Text Chunking for Streaming TTS Optimization

Text chunking is the process of breaking down text inputs into smaller, manageable chunks before processing.

Code Examples for TTS WebSockets

The idea behind using WebSockets for Text-to-Speech is to skip writing audio to the disk for playback but rather have a continuous stream of audio data flowing into the playback device. This can present some challenges, especially regarding the audio stream's latency, the audio format, and the playback device itself.
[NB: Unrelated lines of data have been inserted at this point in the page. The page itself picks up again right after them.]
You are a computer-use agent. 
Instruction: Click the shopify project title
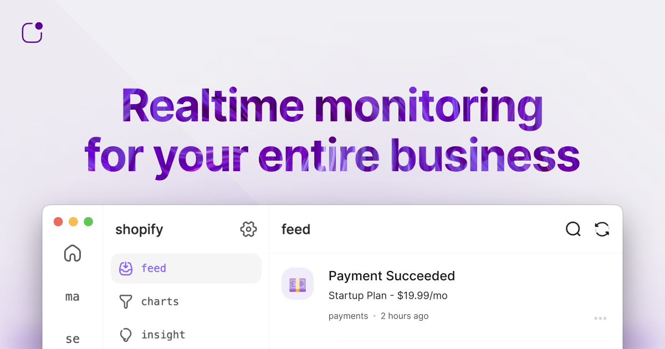[x=139, y=229]
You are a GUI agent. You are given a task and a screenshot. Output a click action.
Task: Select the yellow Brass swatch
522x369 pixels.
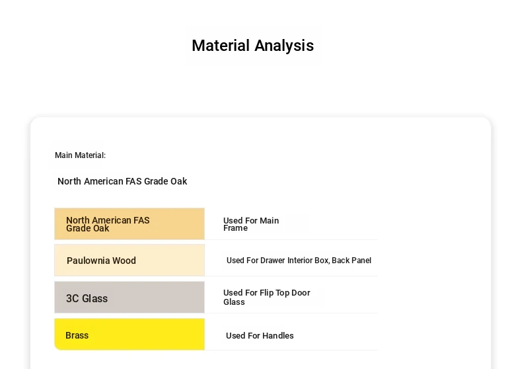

Simple WebSocket Example using Audio

In most cases, the example below represents a simple example of taking a TTS audio stream and sending it directly to a playback device like a speaker. Most hardware devices today support linear16 audio. This is sufficient for use on your laptop (Linux, MacOS, Windows), IoT/Edge devices, and a multitude of other hardware platforms.

import sounddevice as sd
import numpy as np
import time

from deepgram import (
    DeepgramClient,
    DeepgramClientOptions,
    SpeakWebSocketEvents,
    SpeakOptions,
)

TTS_TEXT = "Hello, this is a text to speech example using Deepgram."

def main():
    try:
        # Create a Deepgram client using the API key from environment variables
        deepgram: DeepgramClient = DeepgramClient()

        # Create a websocket connection to Deepgram
        dg_connection = deepgram.speak.websocket.v("1")

        def on_open(self, open, **kwargs):
            print(f"\n\n{open}\n\n")

        def on_binary_data(self, data, **kwargs):
            print("Received binary data")
            array = np.frombuffer(data, dtype=np.int16)
            sd.play(array, 48000)
            sd.wait()

        def on_close(self, close, **kwargs):
            print(f"\n\n{close}\n\n")

        dg_connection.on(SpeakWebSocketEvents.Open, on_open)
        dg_connection.on(SpeakWebSocketEvents.AudioData, on_binary_data)
        dg_connection.on(SpeakWebSocketEvents.Close, on_close)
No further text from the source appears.